*** Provided information ***

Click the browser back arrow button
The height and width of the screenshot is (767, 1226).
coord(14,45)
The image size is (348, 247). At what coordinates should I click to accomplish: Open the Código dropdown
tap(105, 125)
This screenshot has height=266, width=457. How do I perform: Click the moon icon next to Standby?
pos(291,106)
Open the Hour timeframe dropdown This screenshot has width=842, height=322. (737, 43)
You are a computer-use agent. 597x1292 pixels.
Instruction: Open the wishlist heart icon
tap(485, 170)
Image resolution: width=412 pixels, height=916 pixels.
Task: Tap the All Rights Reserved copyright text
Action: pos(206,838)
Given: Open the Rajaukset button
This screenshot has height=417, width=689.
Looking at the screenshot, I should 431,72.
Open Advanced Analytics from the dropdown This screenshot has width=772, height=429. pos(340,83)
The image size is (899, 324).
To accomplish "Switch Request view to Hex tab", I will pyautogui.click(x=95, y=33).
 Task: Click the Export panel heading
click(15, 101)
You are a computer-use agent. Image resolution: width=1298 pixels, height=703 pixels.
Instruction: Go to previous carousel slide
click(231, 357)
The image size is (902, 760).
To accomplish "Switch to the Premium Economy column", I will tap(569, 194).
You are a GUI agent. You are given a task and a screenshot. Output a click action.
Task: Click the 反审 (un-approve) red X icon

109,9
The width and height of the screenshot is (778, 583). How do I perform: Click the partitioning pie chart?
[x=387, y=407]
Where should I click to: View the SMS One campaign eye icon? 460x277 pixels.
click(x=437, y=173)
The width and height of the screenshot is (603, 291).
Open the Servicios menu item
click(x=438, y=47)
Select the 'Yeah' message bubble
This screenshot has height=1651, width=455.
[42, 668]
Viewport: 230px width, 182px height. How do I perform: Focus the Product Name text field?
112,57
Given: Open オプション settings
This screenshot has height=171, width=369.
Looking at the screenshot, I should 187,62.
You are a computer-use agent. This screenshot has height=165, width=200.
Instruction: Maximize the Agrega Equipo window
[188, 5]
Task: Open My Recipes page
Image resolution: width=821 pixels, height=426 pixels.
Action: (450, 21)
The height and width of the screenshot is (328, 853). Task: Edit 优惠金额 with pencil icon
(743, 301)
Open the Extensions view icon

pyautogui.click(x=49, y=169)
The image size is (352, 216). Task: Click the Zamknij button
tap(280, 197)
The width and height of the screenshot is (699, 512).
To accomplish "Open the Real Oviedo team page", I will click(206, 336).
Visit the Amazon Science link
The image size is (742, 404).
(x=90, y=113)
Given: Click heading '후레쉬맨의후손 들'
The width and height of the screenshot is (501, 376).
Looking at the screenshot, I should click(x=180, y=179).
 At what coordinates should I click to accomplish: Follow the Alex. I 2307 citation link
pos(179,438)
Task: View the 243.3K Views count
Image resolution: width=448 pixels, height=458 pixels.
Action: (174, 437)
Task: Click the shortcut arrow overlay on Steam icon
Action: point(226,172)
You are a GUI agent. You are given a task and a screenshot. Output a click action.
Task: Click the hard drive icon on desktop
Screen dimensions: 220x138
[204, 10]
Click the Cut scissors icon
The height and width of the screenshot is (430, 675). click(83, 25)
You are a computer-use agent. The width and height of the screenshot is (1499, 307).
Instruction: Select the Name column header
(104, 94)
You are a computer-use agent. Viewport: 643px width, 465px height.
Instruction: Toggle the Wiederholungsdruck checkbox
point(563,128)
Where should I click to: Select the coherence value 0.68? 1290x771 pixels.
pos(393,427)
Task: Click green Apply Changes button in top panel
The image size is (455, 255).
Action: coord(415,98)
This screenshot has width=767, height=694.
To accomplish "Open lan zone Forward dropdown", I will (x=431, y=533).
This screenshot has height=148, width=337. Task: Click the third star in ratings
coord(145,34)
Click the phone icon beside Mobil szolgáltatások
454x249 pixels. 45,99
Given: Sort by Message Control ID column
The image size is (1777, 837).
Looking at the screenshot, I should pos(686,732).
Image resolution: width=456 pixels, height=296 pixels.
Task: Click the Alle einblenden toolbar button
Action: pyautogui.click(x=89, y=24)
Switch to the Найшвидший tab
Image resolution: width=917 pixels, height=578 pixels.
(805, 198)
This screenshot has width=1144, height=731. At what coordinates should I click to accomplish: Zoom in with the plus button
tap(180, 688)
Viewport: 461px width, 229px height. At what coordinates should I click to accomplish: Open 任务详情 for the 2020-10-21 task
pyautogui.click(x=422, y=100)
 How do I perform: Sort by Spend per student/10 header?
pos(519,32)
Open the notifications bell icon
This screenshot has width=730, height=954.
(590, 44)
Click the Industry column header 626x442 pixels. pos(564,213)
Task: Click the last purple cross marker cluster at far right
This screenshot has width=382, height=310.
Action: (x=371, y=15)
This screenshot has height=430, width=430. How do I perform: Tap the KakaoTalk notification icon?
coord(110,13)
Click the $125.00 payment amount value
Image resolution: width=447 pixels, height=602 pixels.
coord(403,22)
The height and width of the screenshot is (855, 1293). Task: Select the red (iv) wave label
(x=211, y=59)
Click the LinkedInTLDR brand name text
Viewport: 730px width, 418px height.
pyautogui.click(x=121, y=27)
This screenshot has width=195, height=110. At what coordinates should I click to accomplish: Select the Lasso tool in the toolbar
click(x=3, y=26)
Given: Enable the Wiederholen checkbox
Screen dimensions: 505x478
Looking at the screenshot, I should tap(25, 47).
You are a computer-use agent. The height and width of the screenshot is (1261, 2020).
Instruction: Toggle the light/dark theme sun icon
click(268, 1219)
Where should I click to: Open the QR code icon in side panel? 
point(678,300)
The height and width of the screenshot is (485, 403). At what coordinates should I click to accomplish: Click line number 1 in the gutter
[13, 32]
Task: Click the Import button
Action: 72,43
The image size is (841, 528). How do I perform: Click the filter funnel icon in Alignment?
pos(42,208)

***

**What you should do:** In the listing above, locate the line containing "The width and height of the screenshot is (778, 583)." and the line containing "The width and height of the screenshot is (603, 291).", then transcribe both and every line between them verbatim.

**Output of the exercise:**
The width and height of the screenshot is (778, 583). How do I perform: Click the partitioning pie chart?
[x=387, y=407]
Where should I click to: View the SMS One campaign eye icon? 460x277 pixels.
click(x=437, y=173)
The width and height of the screenshot is (603, 291).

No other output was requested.